SAN DIEGO – Cisco partners know – and if they don’t, company staff from John Chambers on down will remind them – that Cisco loves to measure things.
The company has made measurements of customer satisfaction key to its partner recognition programs, as a measure of the value solution providers bring to the company and their joint customers.
But now, it seems like Cisco is poised to provide partners with some tools by which to measure the networking giant, and the value it brings to its solution providers. Global channel chief Edison Peres used a good part of his keynote discussion at the company’s Partner Conference here to discuss the concept of “return on Cisco” and using its programs to help partners add to their own valuation.
“Our goal in addition to supporting your profitability … is we want to maximize your business value and optimize your return on Cisco,” Peres told partners at the event.
Peres described an expansion of the company’s existing “return on Cisco” mantra that would measure not only the profitability of partners working with the vendor, but also taking a look at how working with Cisco adds to a solution provider’s valuation.
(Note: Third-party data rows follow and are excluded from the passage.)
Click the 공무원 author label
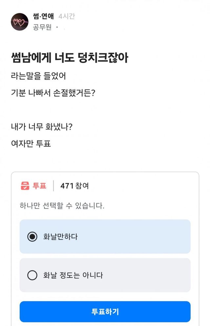 tap(42, 27)
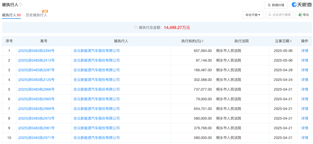Open case number (2025)浙0483执2961号
The width and height of the screenshot is (313, 144).
[36, 128]
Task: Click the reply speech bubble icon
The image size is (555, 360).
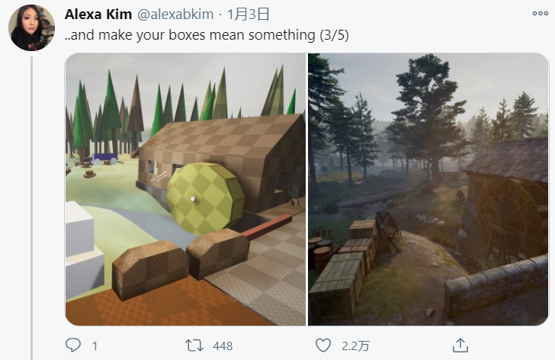Action: 73,346
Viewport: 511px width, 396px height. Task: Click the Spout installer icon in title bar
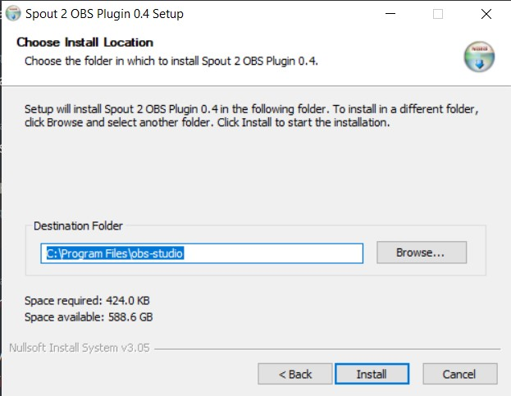coord(13,13)
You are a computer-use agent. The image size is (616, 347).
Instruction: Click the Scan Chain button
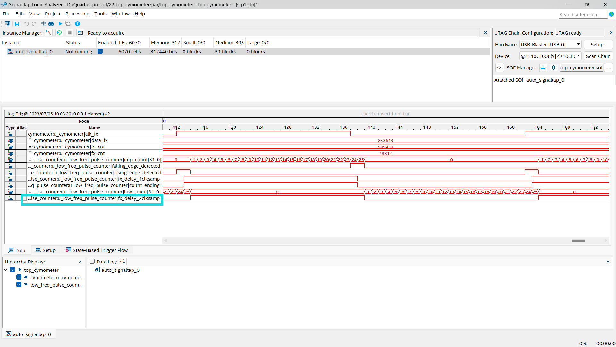click(x=598, y=56)
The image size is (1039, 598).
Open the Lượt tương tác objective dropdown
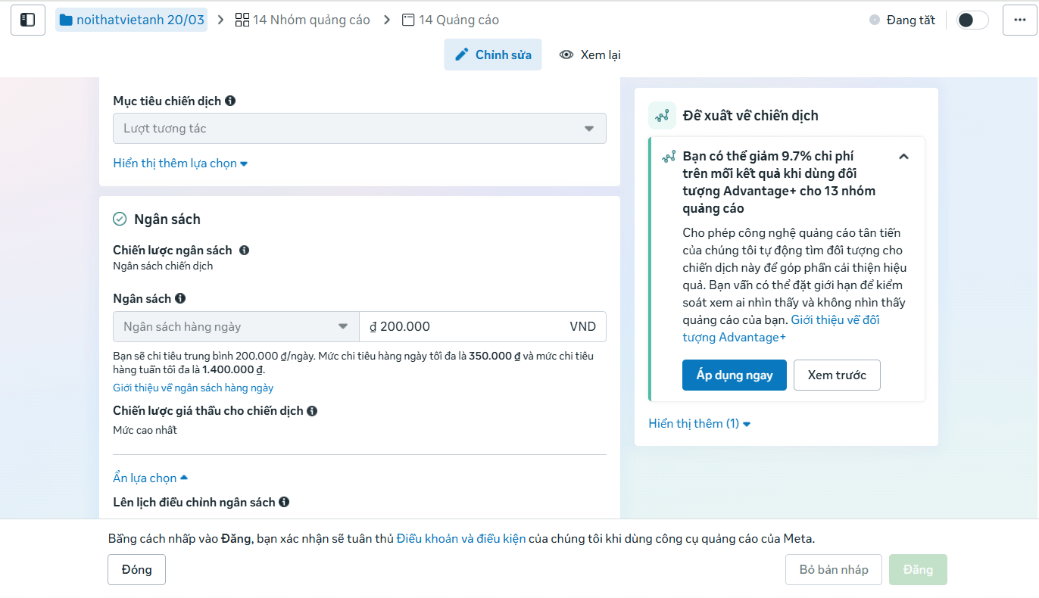point(359,129)
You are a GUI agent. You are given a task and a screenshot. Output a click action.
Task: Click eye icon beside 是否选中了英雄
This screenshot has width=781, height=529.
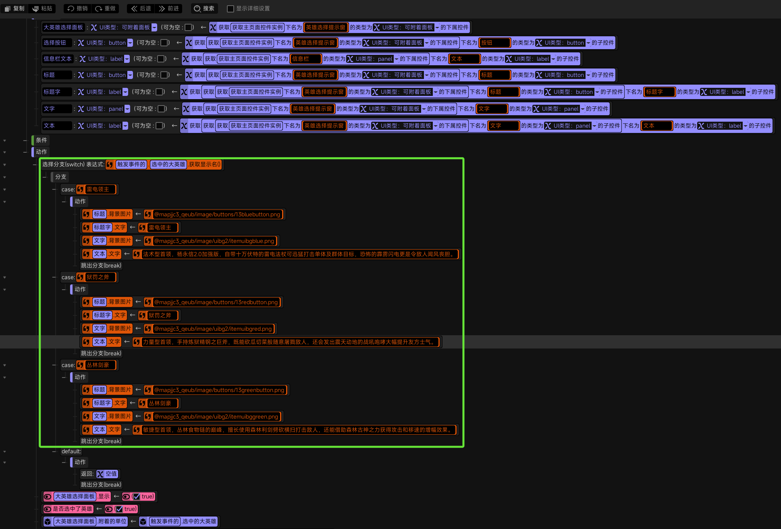coord(48,509)
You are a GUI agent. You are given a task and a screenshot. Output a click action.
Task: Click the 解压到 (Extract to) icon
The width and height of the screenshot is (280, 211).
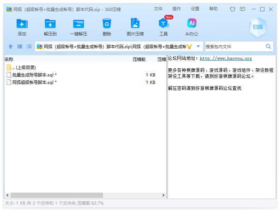(x=50, y=24)
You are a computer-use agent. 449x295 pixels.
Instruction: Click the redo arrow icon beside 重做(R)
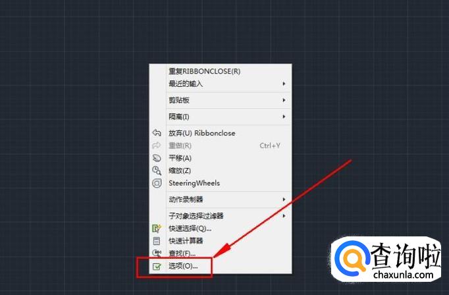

In preparing for the effort, Peres said he had talked to a number of investors who had either acquired, or were in the process of acquiring, Cisco partners, about what had drawn the investors to those particular organizations. In doing so, he said he found four common factors: operating profits, the potential for growth, the business risk around the company, and the sustainability of the partner’s business model.
“These are four areas we believe we can influence,” Peres said, adding that future partner programs will be measured in terms of their ability to drive those specific metrics.
Peres called the shift the next evolution in Cisco’s approach to thinking about partner value, which has already shifted dramatically from product margins to relationship ROI. That said, Peres reassured partners that he was not tossing out the company’s focus on profitability, just adding the long-term view to its pictures.
“Our focus is on helping you build a strong, highly-valued business,” he said.
The change appears to be a directional shift in the spirit of the one made a decade ago by then-channel chief Paul Mountford, when he announced that the company was going to shift the focus of its partner programs from rewarding partners for the volume they sell to rewarding partners for the volume they provide.
In the future, the company will orient its programs towards ways to boost the valuation of its partners. But what happens when it cannot do so, or when the policies, programs and procedures it uses with partners do just the opposite? Harry Zarek, CEO of Compugen, muses on just that topic in a blog post from the event.
One prediction is the Cisco will find out that they inadvertently do things that actually take away from partner business value rather than enhance it. That would be a defining moment in the maturing of the relationship between Cisco and its partners.